Chapter 4

The Bass Clarinet


Xero made out that I was the “fourth member of the anarcho syndicalist collective” but I never really could have been. I was just a bit part actor along for the ride for a while. Besides, I had no desire to get up there and draw attention to myself. The very idea makes me go queasy, shudder with horror and want to take immediate flight, even now. My contribution to a project always tends to be in the background, the observational and organisational stuff: the dotting of i's and crossing of t's.

Their triumvirate had the creative bond of their music and their shared history cementing them together. It was The Works on one side and Every Other Sentient Being in The Entire Universe on the other.

By the time “Shove It” was recorded and released, there seemed to be little doubt in the pubs, clubs, festivals and Jazz Kellers of Mainland Europe that these three were fabulously talented. The hordes of people who told them so after each and every gig could hardly have been mistaken. These admirers didn't even necessarily have to say anything - after one gig in Ghent, a passing Walloon saw Xero standing backstage and interjected with a particularly French
“ Hey.....................................Xero!” and an equally Gallic pout and upturned thumb. He then kept on going and graciously left the musician the space to contemplate as he cleaned the spit out of his instrument.

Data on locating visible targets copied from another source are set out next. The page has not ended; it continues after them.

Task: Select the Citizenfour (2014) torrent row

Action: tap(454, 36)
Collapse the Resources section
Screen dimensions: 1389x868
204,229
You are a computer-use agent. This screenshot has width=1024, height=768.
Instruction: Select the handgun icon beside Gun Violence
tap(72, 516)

Back in England it was a different story. When I heard that John Peel was bringing his Roadshow to the Leeds University Refectory one Saturday night, I felt fortunate to get The Works on the same bill and I was quite hopeful that Peel might love them to bits and feature them regularly on his late night radio show on BBC Radio 1 from whence so many musical careers had been launched into (relatively) stellar trajectories. Peel had always professed a penchant for "filthy jazz", (as his headmaster had apparently named this pestilence) and Slingsby was about as filthy as jazz got.  I thought if anyone could "get" punk-jazz in the mainstream music industry in England, it would be Peel.

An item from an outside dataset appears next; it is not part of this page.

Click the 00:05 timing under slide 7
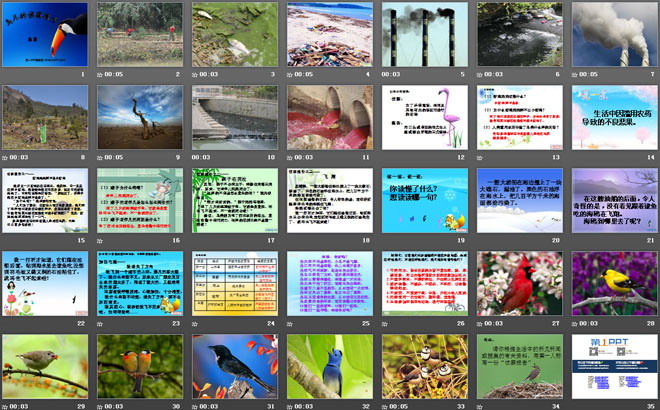 [x=591, y=74]
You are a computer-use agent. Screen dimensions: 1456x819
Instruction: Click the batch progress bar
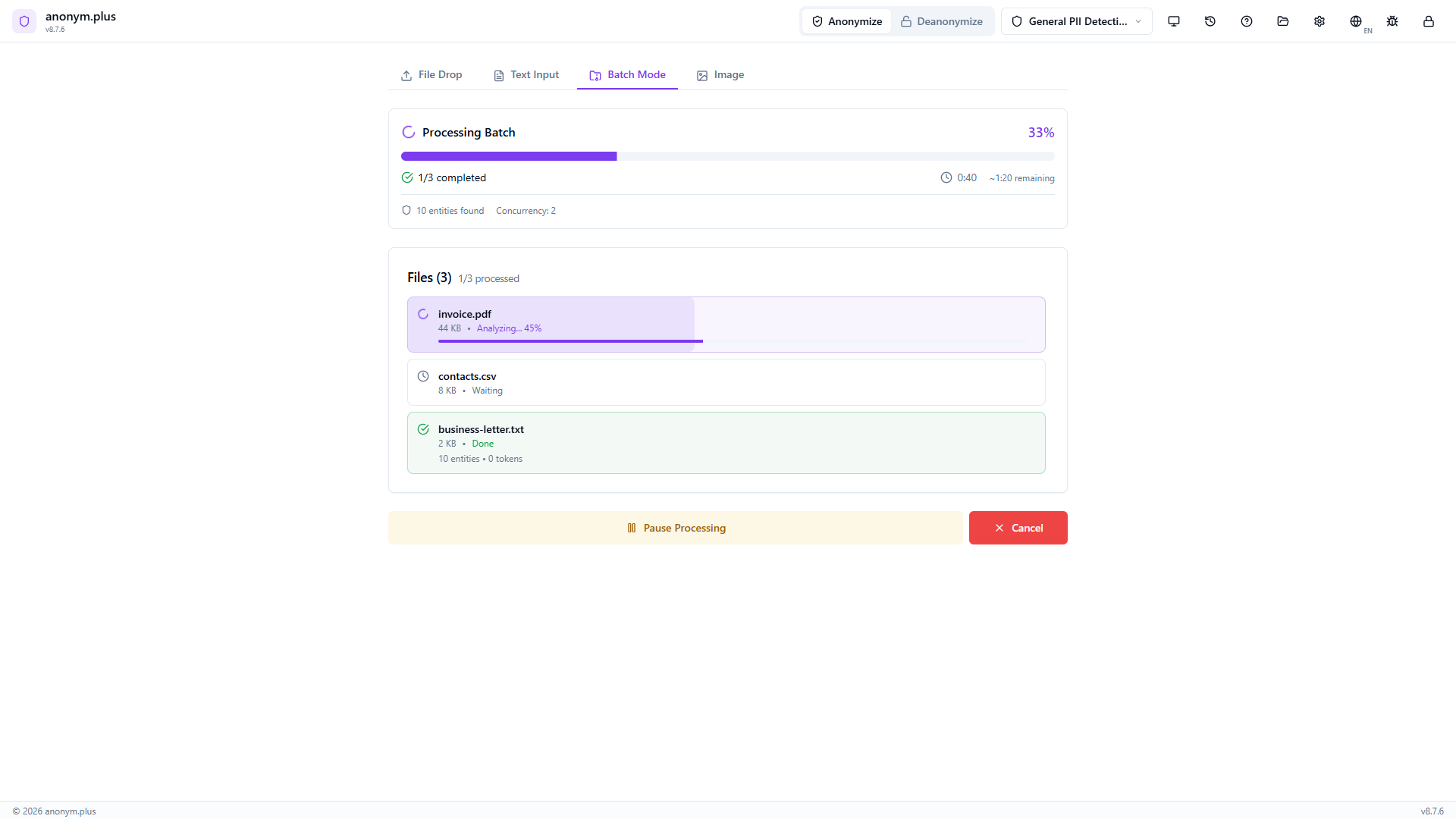point(726,155)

Admittedly the sound that night had been woeful and they had not had the sort of rapturous response they so often enjoyed on the other side of the Channel. Peel's followers had been a fairly rock oriented crowd and Slingsby's anti-guitar music left them somewhat bemused.

"That was really rather good. I quite enjoyed it. Very....different" the DJ enthused to Xero as they packed their stuff away post-gig.

Had Xero not been such a moody bugger, he might have come up with a slightly more diplomatic response than the gruff retort

"Yeah, well, you must have fucking cloth ears then!" before stomping off, stage Left.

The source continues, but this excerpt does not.